[llvm] [SLP] Check for extracts, being replaced by original scalars, for user nodes (PR #149572)

Mon Jul 28 06:16:35 PDT 2025

================
@@ -9149,6 +9163,81 @@ getVectorCallCosts(CallInst *CI, FixedVectorType *VecTy,
   return {IntrinsicCost, LibCost};
 }
 
+bool BoUpSLP::isProfitableToVectorizeWithNonVecUsers(
+    const InstructionsState &S, const EdgeInfo &UserTreeIdx,
+    ArrayRef<Value *> Scalars, ArrayRef<int> ScalarsMask) {
+  assert(S && "Expected valid instructions state.");
+  // Loads, extracts and geps are immediately scalarizable, so no need to check.
+  if (S.getOpcode() == Instruction::Load ||
+      S.getOpcode() == Instruction::ExtractElement ||
+      S.getOpcode() == Instruction::GetElementPtr)
+    return true;
+  // Check only vectorized users, others scalarized (potentially, at least)
+  // already.
+  if (!UserTreeIdx.UserTE || UserTreeIdx.UserTE->isGather() ||
+      UserTreeIdx.UserTE->State == TreeEntry::SplitVectorize)
+    return true;
+  // PHI nodes may have cyclic deps, so cannot check here.
+  if (UserTreeIdx.UserTE->getOpcode() == Instruction::PHI)
+    return true;
+  // Do not check root reduction nodes, they do not have non-vectorized users.
+  if (UserIgnoreList && UserTreeIdx.UserTE->Idx == 0)
+    return true;
+  constexpr TTI::TargetCostKind CostKind = TTI::TCK_RecipThroughput;
+  ArrayRef<Value *> VL = UserTreeIdx.UserTE->Scalars;
+  Type *UserScalarTy = getValueType(VL.front());
+  if (!isValidElementType(UserScalarTy))
+    return true;
+  Type *ScalarTy = getValueType(Scalars.front());
+  if (!isValidElementType(ScalarTy))
+    return true;
+  // Ignore subvectors extracts.
+  if (UserScalarTy->isVectorTy())
+    return true;
+  auto *UserVecTy =
+      getWidenedType(UserScalarTy, UserTreeIdx.UserTE->getVectorFactor());
+  APInt DemandedElts = APInt::getZero(UserTreeIdx.UserTE->getVectorFactor());
+  // Check the external uses and check, if vector node + extracts is not
+  // profitable for the vectorization.
+  InstructionCost UserScalarsCost = 0;
+  for (Value *V : VL) {
+    auto *I = dyn_cast<Instruction>(V);
+    if (!I)
+      continue;
+    if (areAllUsersVectorized(I, UserIgnoreList))
+      continue;
+    DemandedElts.setBit(UserTreeIdx.UserTE->findLaneForValue(V));
+    UserScalarsCost += TTI->getInstructionCost(I, CostKind);
+  }
+  // No non-vectorized users - success.
+  if (DemandedElts.isZero())
+    return true;
+  // If extracts are cheaper than the original scalars - success.
+  InstructionCost ExtractCost =
+      ::getScalarizationOverhead(*TTI, UserScalarTy, UserVecTy, DemandedElts,
+                                 /*Insert=*/false, /*Extract=*/true, CostKind);
+  if (ExtractCost <= UserScalarsCost)
+    return true;
----------------
gbossu wrote:

I don't really understand your point about "fat" classes, because `BoUpSLP` is really as "fat" as a class can get and it keeps getting bigger. Adding a new method to `TreeEntry` to estimate the cost of its scalar users would add some structure to the code. It would need a couple of arguments (maybe TTI, DemandedElts?), but at least it would have a clear interface that says "I need that and that to compute the cost". On the other hand, "capture-all" lambdas have no clear interface. A static function would at least be better in that regard, and it would also de-bloat the implementation.

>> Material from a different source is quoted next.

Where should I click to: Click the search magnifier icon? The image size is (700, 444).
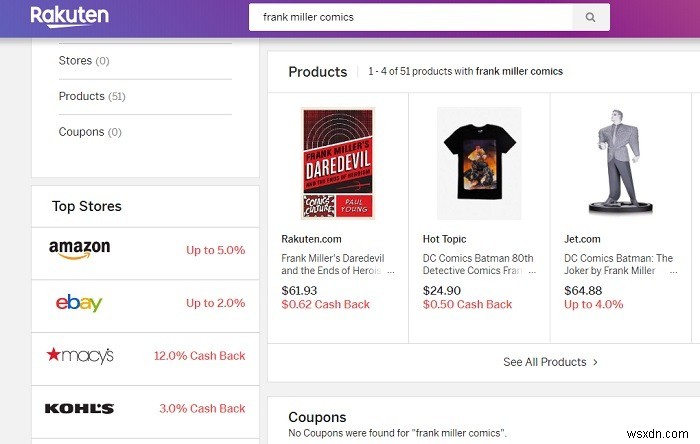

The fact that the logic is "tightly coupled" as you said is what makes the code hard to read. Instead, creating methods in appropriate classes is a step in the right direction to decouple the code. It also enables sharing code when it comes to it in the future. But in the end, this is your code, so it is up to you to choose how easy you want it to be for others to contribute.

https://github.com/llvm/llvm-project/pull/149572